→ **Records shown**
- - - -

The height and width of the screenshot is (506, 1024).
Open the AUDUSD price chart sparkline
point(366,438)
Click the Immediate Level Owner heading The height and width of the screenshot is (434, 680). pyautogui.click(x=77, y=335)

- - - -

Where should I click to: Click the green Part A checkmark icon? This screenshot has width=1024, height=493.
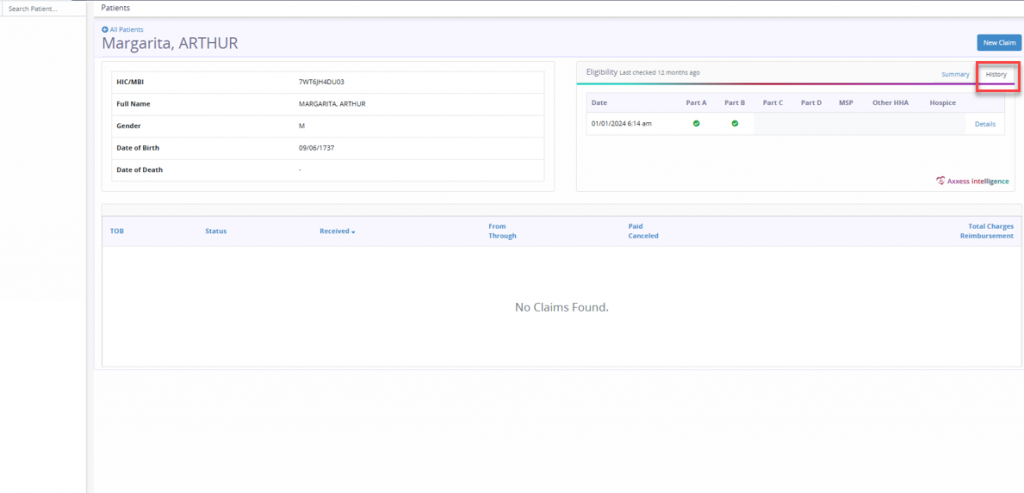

- - - -

Repeat the records verbatim from the line that contains "The height and width of the screenshot is (506, 1024)." through the line that contains "Click the Immediate".

The height and width of the screenshot is (506, 1024).
Open the AUDUSD price chart sparkline
point(366,438)
Click the Immediate Level Owner heading The height and width of the screenshot is (434, 680). pyautogui.click(x=77, y=335)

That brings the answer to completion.